Low Level Design: Kafka Advanced Internals

Apache Kafka is a distributed event streaming platform built around a partitioned, replicated, append-only log. Understanding Kafka internals — partitioning strategies, replication, consumer group coordination, and offset management — is essential for designing high-throughput, fault-tolerant event-driven systems and for reasoning about guarantees like exactly-once delivery.

Partition and Replication

Each Kafka topic is divided into partitions. Each partition is an ordered, immutable log stored on disk. Each partition has one leader (handles reads and writes) and N-1 followers (replicas). The leader tracks which replicas are fully caught up — the In-Sync Replicas (ISR) set. A produce request is acknowledged only after all ISR members have written the message (when acks=all). If a replica falls behind the ISR threshold, it is removed from the ISR until it catches up. The number of ISR members determines the minimum number of replicas required before losing data.

Partitioning Strategy

The partition key determines which partition a message goes to. Same key always goes to the same partition (consistent hash), guaranteeing ordering for all messages with the same key. Choose partition keys based on what ordering you need: user_id ensures all events for a user are ordered; order_id ensures all order events are ordered. Null key uses round-robin (good for load distribution, no ordering guarantee). Hot keys (one user generating 90% of traffic) cause partition hotspots — split by combining key with a random suffix and using compaction or sticky partitioning.

Consumer Group Rebalancing

A consumer group assigns each partition to exactly one consumer. When a consumer joins or leaves, the group coordinator (a Kafka broker) triggers a rebalance: pause all consumers, reassign partitions, resume. During rebalancing, consumption stops — the “stop-the-world” rebalance. Cooperative rebalancing (Kafka 2.4+) rebalances incrementally: only partitions being moved are paused, not the entire group. Static group membership (group.instance.id) prevents rebalances on rolling restarts: the broker waits for the consumer to reconnect before reassigning its partitions.

Offset Management

Consumers track which messages have been processed by committing their offset to the __consumer_offsets topic. Two commit modes: auto-commit (commits periodically, risks reprocessing on crash) and manual commit (commit only after processing succeeds). Commit after processing, not before — committing before processing risks losing messages on crash. At-least-once delivery: commit after the message is fully processed. Exactly-once: use Kafka transactions — consume messages, process, and commit the output and the offset in the same atomic transaction.

Kafka Transactions

Kafka transactions enable atomic multi-partition writes: write output to multiple partitions and commit the consumer offset, all atomically. If the producer crashes mid-transaction, the partial writes are rolled back. Consumers reading in READ_COMMITTED isolation mode see only committed messages. The transactional producer requires a transactional.id; the broker maintains producer epoch to prevent zombie writers from completing stale transactions. Transactions add ~10ms latency but provide exactly-once semantics end-to-end.

Log Compaction

Log compaction retains only the most recent message per key, discarding older messages with the same key. This provides a changelog-style topic: consumers can rebuild the latest state by reading from the beginning (like materializing a table from its event log). Use cases: database change streams (CDC), configuration topics, user preference updates. Compaction does not delete messages with null values immediately (tombstones are retained for a configurable period to allow consumers to process the deletion). Compacted topics have no time-based retention — data is retained until superseded by a newer value for the same key.

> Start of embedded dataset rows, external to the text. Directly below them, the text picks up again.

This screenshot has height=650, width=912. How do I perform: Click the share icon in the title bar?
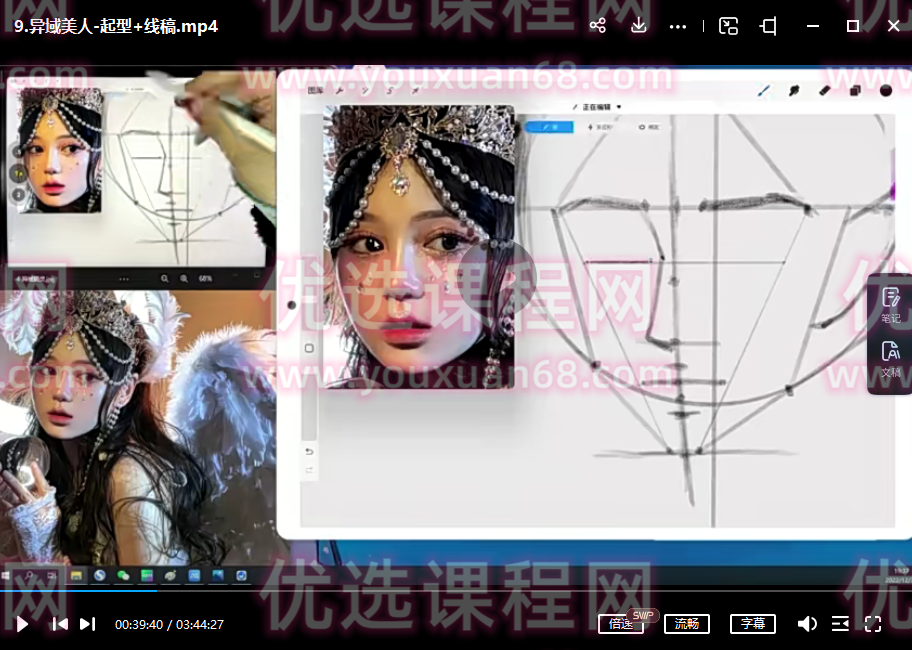[x=598, y=26]
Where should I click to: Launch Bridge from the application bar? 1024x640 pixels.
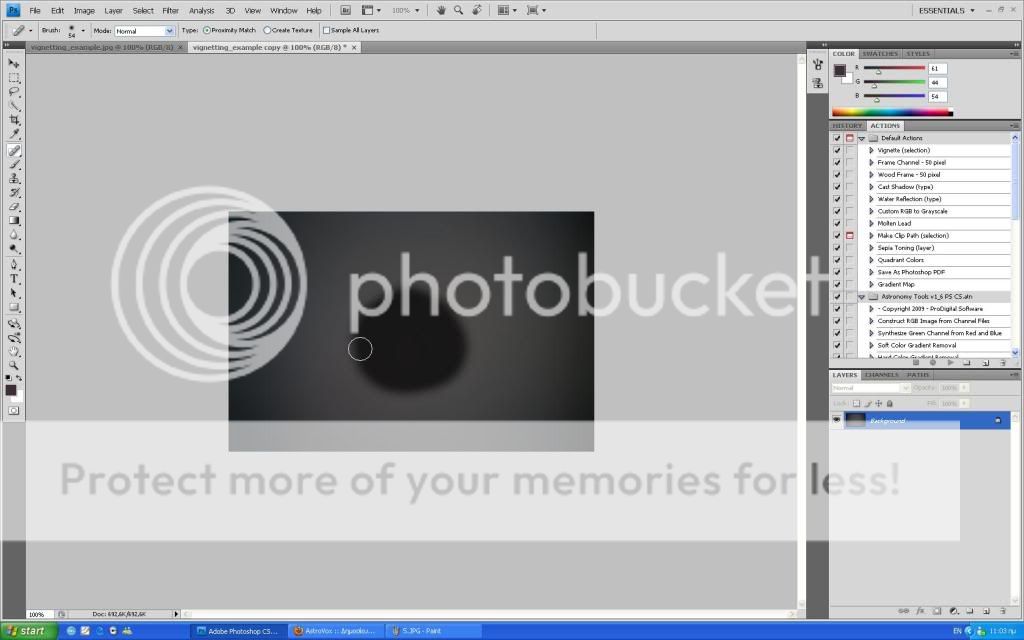pos(346,10)
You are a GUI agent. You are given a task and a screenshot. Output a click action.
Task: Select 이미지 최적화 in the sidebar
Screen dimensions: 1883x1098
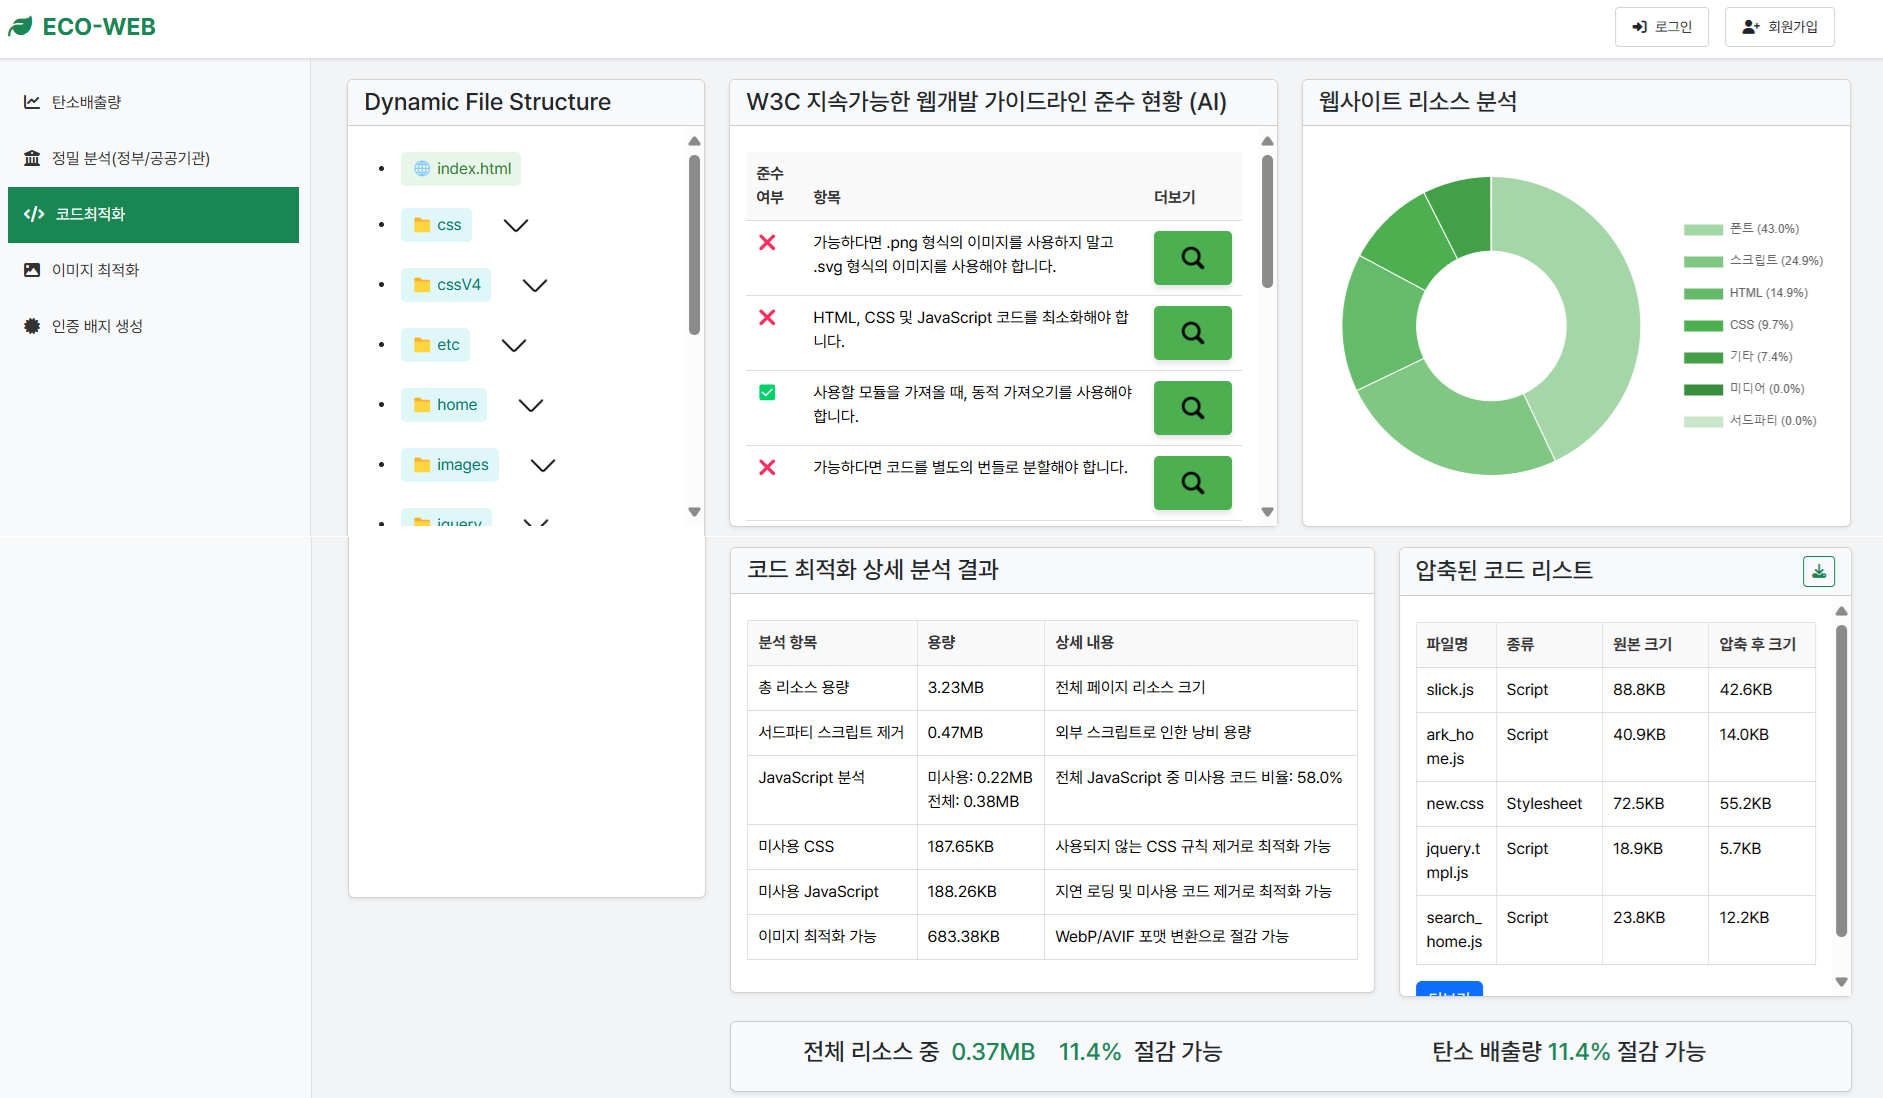click(x=95, y=270)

KRaft Mode (ZooKeeper Removal)

Traditional Kafka uses ZooKeeper for metadata management (topic configs, ISR tracking, controller election). KRaft mode (Kafka 2.8+, production-ready in 3.3+) replaces ZooKeeper with an internal Raft-based metadata quorum. The controller role is now managed by Kafka brokers themselves using Raft consensus. Benefits: simpler operations (one system instead of two), faster controller failover (seconds instead of tens of seconds), support for 10x more partitions per cluster. New Kafka deployments should use KRaft; ZooKeeper mode is deprecated.